- **EXERCISE DIRECTIONS**
Reproduce the entries below exactly, but only from the line containing "Task: Open the video settings gear" to the line containing "Screen dimensions: 1045x957", inclusive.
====== LISTED RECORDS ======
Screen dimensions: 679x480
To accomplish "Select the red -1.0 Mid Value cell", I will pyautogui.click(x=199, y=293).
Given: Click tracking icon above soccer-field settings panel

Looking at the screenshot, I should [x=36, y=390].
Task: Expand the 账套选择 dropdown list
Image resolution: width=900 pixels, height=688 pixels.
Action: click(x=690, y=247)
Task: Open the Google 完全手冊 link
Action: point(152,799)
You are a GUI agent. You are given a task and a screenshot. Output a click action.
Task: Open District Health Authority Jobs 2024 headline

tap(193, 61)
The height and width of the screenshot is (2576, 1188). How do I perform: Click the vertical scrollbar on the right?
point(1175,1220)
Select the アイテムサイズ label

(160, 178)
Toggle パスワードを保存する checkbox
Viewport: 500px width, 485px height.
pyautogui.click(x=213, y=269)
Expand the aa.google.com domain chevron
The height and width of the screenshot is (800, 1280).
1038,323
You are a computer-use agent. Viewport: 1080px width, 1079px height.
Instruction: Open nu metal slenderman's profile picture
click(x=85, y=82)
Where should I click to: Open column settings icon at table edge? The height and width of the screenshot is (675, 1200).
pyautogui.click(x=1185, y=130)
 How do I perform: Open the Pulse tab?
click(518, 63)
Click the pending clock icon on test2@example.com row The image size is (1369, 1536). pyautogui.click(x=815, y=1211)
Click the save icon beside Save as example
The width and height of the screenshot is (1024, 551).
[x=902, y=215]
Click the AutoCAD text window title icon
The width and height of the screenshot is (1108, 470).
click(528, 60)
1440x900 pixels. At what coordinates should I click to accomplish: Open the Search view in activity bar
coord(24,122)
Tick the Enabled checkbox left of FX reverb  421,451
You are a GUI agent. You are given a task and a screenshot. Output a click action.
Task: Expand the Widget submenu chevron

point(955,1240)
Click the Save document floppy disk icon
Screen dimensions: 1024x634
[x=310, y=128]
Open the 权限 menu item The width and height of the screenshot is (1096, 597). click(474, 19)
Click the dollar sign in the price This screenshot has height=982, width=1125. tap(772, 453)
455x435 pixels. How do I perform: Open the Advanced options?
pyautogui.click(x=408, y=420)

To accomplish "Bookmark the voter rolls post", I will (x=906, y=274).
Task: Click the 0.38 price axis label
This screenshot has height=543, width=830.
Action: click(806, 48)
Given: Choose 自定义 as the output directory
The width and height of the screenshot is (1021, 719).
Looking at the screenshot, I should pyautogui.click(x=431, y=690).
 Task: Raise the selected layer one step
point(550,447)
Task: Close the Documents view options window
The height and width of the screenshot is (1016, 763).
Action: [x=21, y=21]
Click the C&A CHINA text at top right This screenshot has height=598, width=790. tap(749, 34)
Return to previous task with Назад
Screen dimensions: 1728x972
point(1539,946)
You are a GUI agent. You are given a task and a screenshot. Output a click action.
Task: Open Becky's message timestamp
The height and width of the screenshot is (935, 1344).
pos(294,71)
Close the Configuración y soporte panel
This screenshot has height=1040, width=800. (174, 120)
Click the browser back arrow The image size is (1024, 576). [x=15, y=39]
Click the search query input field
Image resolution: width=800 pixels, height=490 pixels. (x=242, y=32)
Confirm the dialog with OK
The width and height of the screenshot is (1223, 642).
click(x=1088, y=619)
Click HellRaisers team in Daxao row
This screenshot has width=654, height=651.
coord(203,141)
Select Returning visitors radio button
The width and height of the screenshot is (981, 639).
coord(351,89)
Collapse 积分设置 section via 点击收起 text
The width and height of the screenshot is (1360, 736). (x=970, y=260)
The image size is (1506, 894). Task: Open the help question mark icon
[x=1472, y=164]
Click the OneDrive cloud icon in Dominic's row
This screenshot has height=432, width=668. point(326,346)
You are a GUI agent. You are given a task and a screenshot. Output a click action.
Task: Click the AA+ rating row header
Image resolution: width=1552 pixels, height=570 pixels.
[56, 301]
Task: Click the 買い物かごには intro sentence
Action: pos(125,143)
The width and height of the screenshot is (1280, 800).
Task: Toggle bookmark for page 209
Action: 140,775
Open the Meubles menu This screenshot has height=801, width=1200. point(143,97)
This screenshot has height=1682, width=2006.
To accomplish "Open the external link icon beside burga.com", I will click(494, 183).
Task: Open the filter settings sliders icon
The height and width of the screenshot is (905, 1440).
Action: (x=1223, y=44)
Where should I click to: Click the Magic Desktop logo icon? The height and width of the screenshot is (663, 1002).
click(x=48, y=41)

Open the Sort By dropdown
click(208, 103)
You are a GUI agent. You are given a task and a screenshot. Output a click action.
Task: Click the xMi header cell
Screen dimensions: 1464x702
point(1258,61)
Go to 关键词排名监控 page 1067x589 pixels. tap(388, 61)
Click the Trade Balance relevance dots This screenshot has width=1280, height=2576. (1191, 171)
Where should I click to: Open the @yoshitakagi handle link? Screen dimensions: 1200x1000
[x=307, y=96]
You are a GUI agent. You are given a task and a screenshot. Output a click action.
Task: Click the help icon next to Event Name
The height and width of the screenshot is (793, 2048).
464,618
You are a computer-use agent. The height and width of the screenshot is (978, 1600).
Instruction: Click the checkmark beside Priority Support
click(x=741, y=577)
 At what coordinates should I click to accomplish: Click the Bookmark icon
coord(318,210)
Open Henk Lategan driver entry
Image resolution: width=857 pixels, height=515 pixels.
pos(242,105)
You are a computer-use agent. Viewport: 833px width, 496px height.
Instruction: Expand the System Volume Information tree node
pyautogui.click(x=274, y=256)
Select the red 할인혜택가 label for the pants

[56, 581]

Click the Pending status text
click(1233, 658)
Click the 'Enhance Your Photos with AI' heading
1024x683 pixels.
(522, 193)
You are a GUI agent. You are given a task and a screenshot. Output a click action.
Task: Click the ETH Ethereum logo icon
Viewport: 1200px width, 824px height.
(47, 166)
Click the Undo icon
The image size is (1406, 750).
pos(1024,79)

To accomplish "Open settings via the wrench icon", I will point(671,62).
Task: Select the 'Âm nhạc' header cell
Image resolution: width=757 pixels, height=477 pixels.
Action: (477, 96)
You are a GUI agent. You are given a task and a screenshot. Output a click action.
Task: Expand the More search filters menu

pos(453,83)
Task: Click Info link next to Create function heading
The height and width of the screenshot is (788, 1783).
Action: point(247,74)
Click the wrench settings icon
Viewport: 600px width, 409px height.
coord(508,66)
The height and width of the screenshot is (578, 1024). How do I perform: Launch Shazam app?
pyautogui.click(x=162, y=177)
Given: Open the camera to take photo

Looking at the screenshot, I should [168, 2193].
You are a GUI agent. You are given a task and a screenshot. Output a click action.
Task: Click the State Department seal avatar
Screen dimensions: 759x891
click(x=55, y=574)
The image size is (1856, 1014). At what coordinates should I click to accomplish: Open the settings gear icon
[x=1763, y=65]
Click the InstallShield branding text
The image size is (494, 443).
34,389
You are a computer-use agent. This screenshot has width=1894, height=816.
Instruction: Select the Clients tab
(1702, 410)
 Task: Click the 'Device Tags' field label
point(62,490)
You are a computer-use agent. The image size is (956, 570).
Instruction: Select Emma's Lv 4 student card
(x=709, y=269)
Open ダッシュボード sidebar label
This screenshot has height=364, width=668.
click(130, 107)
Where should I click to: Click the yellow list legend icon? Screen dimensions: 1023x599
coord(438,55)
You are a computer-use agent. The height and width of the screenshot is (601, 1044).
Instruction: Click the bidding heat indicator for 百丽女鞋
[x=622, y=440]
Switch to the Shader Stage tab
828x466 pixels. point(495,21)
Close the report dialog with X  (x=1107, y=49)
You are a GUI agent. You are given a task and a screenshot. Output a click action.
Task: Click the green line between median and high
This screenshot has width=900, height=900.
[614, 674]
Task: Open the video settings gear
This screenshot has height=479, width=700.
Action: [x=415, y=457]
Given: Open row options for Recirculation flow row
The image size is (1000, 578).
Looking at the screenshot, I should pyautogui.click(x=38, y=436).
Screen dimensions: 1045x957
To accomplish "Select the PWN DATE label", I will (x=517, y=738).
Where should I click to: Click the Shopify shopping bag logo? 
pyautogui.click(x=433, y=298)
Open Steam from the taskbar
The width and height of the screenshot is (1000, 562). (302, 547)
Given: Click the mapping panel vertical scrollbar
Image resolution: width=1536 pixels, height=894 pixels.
======
- **SOLUTION BELOW**
Task: Open the video settings gear
This screenshot has height=479, width=700.
Action: [x=415, y=457]
Given: Open row options for Recirculation flow row
The image size is (1000, 578).
Looking at the screenshot, I should pyautogui.click(x=38, y=436).
Screen dimensions: 1045x957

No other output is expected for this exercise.